While progress can be made to develop and implement productivity measures using existing information, full implementation of the recommendations in this report will require new or improved data capabilities as well. One significant change required for enhancement of the baseline model involves standardizing the capacity to link credit hours to degree or field. To move in this direction, institutions should collect credit-hour data in a way that follows students, and not only the departments that teach them. Indeed, the necessary information already exists in many institutions’ student registration files. To fully exploit the potential from this kind of information, the Integrated Postsecondary Education Data System (IPEDS) produced by the National Center for Education Statistics could report these data along with the numbers of degrees awarded.

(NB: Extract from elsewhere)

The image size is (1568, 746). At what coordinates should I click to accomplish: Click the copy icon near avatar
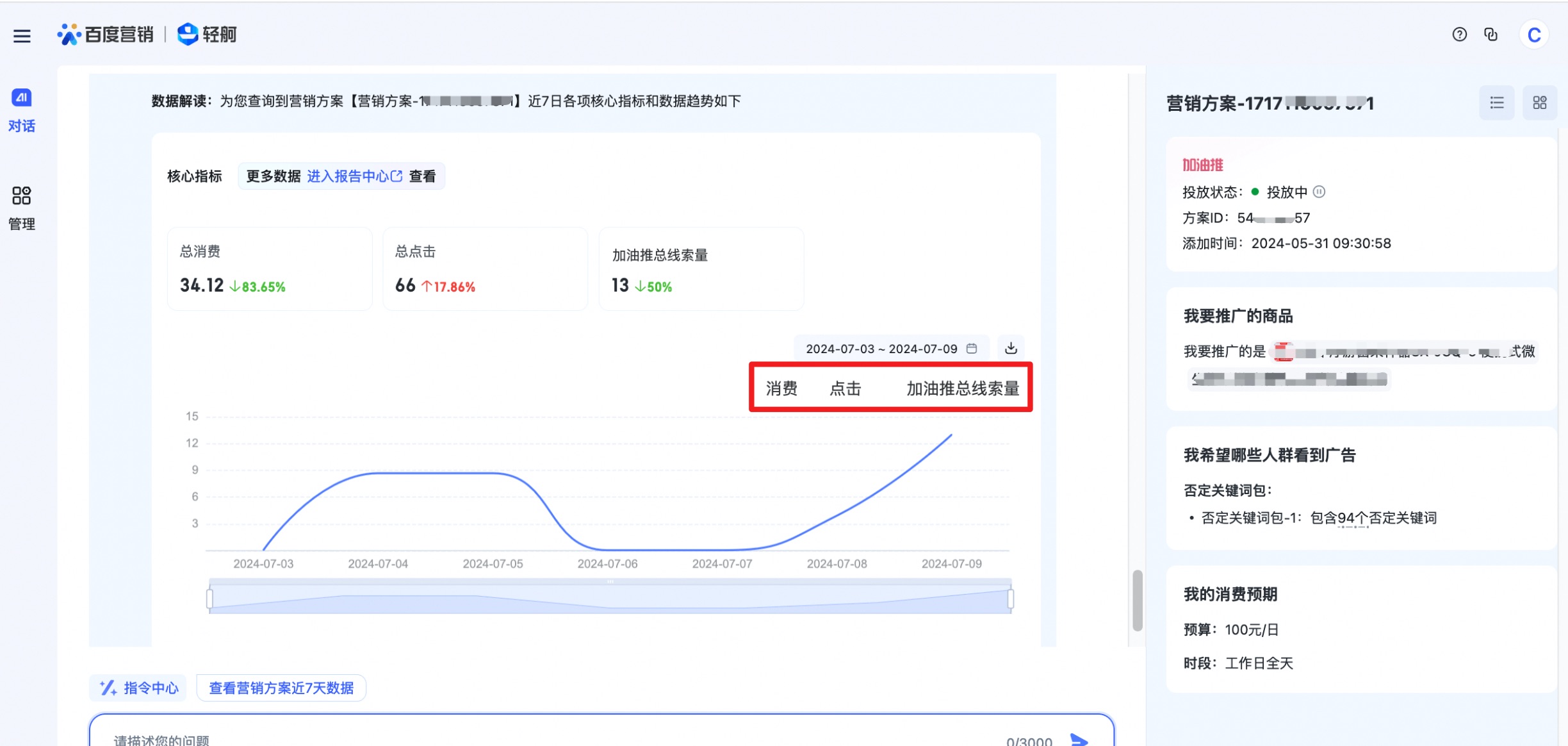(x=1491, y=35)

Detailed productivity measurement will require other kinds of information as well, such as comprehensive longitudinal student databases (to better calculate graduation rates and estimate the cost and value of degrees) and more accessible administrative sources. The potential of administrative data sources—maintained at various levels, ranging from institutions’ accounting and management systems to those of the federal statistical agencies—depends heavily on the ability of researchers and policy analysts to link records across state boundaries and across elementary, secondary, postsecondary, and workforce boundaries (Prescott and Ewell, 2009). Standardization and coordinated linkage of states’ student record databases should be a priority. Another example of useful administrative data is unemployment insurance records kept by all states. As with individual state unit record data resources for postsecondary education, it is now often difficult to assemble multi-state or national datasets. This makes it difficult to track cohorts of graduates (or nongraduates) across state lines. The Bureau of Labor Statistics should continue to do what it can to facilitate multi-state links of unemployment insurance wage records and education data which would create new opportunities for research on issues such as return on investment from postsecondary training or placement rates in various occupations.